What the exercise asks
Print every one of the records below line for line, changing nothing.

(Text and element pointing records)
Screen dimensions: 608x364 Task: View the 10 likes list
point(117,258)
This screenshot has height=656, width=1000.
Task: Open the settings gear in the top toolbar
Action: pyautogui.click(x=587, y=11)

Result for this exercise
Screen dimensions: 608x364 Task: View the 10 likes list
point(117,258)
This screenshot has height=656, width=1000.
Task: Open the settings gear in the top toolbar
Action: pyautogui.click(x=587, y=11)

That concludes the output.